→ GIVEN INSTRUCTION: Reproduce each of the following records verbatim, preserving every line without alteration.

_ _ _

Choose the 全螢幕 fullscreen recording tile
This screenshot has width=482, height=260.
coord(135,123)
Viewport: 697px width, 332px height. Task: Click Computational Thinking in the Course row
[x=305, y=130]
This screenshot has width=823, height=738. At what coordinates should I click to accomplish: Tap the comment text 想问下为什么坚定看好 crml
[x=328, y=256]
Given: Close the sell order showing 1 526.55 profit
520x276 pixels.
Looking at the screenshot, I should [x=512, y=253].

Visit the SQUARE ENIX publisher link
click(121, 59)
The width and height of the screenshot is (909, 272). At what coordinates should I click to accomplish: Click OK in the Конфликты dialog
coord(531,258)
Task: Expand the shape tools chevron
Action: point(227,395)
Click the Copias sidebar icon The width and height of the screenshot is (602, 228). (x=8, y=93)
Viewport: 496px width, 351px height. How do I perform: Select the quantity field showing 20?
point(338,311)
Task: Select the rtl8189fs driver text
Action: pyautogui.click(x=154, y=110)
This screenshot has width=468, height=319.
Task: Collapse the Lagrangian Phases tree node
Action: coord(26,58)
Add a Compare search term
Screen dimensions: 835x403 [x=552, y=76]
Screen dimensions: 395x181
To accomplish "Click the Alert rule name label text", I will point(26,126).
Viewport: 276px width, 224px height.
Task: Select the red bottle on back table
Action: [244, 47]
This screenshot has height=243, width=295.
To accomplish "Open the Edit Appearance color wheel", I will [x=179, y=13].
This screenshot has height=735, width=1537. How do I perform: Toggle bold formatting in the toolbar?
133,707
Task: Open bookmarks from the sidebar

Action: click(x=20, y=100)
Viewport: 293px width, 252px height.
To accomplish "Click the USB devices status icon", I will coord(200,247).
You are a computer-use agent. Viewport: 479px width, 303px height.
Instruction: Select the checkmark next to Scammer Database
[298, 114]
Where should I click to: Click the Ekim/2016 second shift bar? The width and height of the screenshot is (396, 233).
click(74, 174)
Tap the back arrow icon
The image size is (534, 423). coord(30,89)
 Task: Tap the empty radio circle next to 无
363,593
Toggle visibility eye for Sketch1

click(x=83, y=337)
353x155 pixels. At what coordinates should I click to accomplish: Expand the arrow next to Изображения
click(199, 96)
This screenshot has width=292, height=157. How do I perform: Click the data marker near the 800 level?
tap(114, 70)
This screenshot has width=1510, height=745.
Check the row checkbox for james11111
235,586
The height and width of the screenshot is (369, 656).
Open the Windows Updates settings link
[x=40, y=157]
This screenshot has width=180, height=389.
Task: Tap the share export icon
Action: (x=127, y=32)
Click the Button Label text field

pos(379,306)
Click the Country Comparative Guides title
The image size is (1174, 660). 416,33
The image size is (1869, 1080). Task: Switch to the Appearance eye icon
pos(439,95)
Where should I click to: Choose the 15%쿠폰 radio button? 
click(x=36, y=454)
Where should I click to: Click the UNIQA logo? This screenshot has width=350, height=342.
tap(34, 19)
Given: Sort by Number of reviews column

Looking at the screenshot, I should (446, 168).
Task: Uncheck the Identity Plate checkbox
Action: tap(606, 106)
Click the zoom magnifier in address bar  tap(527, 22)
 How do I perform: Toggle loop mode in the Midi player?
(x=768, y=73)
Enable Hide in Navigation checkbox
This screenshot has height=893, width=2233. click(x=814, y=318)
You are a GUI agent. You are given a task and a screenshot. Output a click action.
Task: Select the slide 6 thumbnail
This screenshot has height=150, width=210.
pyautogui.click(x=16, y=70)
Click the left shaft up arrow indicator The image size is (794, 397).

_ _ _

→ SOLVED PROBLEM:
Choose the 全螢幕 fullscreen recording tile
This screenshot has width=482, height=260.
coord(135,123)
Viewport: 697px width, 332px height. Task: Click Computational Thinking in the Course row
[x=305, y=130]
This screenshot has width=823, height=738. At what coordinates should I click to accomplish: Tap the comment text 想问下为什么坚定看好 crml
[x=328, y=256]
Given: Close the sell order showing 1 526.55 profit
520x276 pixels.
Looking at the screenshot, I should [x=512, y=253].

Visit the SQUARE ENIX publisher link
click(121, 59)
The width and height of the screenshot is (909, 272). At what coordinates should I click to accomplish: Click OK in the Конфликты dialog
coord(531,258)
Task: Expand the shape tools chevron
Action: point(227,395)
Click the Copias sidebar icon The width and height of the screenshot is (602, 228). (x=8, y=93)
Viewport: 496px width, 351px height. How do I perform: Select the quantity field showing 20?
point(338,311)
Task: Select the rtl8189fs driver text
Action: pyautogui.click(x=154, y=110)
This screenshot has width=468, height=319.
Task: Collapse the Lagrangian Phases tree node
Action: coord(26,58)
Add a Compare search term
Screen dimensions: 835x403 [x=552, y=76]
Screen dimensions: 395x181
To accomplish "Click the Alert rule name label text", I will point(26,126).
Viewport: 276px width, 224px height.
Task: Select the red bottle on back table
Action: [244, 47]
This screenshot has height=243, width=295.
To accomplish "Open the Edit Appearance color wheel", I will [x=179, y=13].
This screenshot has height=735, width=1537. How do I perform: Toggle bold formatting in the toolbar?
133,707
Task: Open bookmarks from the sidebar

Action: click(x=20, y=100)
Viewport: 293px width, 252px height.
To accomplish "Click the USB devices status icon", I will coord(200,247).
You are a computer-use agent. Viewport: 479px width, 303px height.
Instruction: Select the checkmark next to Scammer Database
[298, 114]
Where should I click to: Click the Ekim/2016 second shift bar? The width and height of the screenshot is (396, 233).
click(74, 174)
Tap the back arrow icon
The image size is (534, 423). coord(30,89)
 Task: Tap the empty radio circle next to 无
363,593
Toggle visibility eye for Sketch1

click(x=83, y=337)
353x155 pixels. At what coordinates should I click to accomplish: Expand the arrow next to Изображения
click(199, 96)
This screenshot has width=292, height=157. How do I perform: Click the data marker near the 800 level?
tap(114, 70)
This screenshot has width=1510, height=745.
Check the row checkbox for james11111
235,586
The height and width of the screenshot is (369, 656).
Open the Windows Updates settings link
[x=40, y=157]
This screenshot has width=180, height=389.
Task: Tap the share export icon
Action: (x=127, y=32)
Click the Button Label text field

pos(379,306)
Click the Country Comparative Guides title
The image size is (1174, 660). 416,33
The image size is (1869, 1080). Task: Switch to the Appearance eye icon
pos(439,95)
Where should I click to: Choose the 15%쿠폰 radio button? 
click(x=36, y=454)
Where should I click to: Click the UNIQA logo? This screenshot has width=350, height=342.
tap(34, 19)
Given: Sort by Number of reviews column

Looking at the screenshot, I should (446, 168).
Task: Uncheck the Identity Plate checkbox
Action: tap(606, 106)
Click the zoom magnifier in address bar  tap(527, 22)
 How do I perform: Toggle loop mode in the Midi player?
(x=768, y=73)
Enable Hide in Navigation checkbox
This screenshot has height=893, width=2233. click(x=814, y=318)
You are a GUI agent. You are given a task and a screenshot. Output a click action.
Task: Select the slide 6 thumbnail
This screenshot has height=150, width=210.
pyautogui.click(x=16, y=70)
Click the left shaft up arrow indicator The image size is (794, 397).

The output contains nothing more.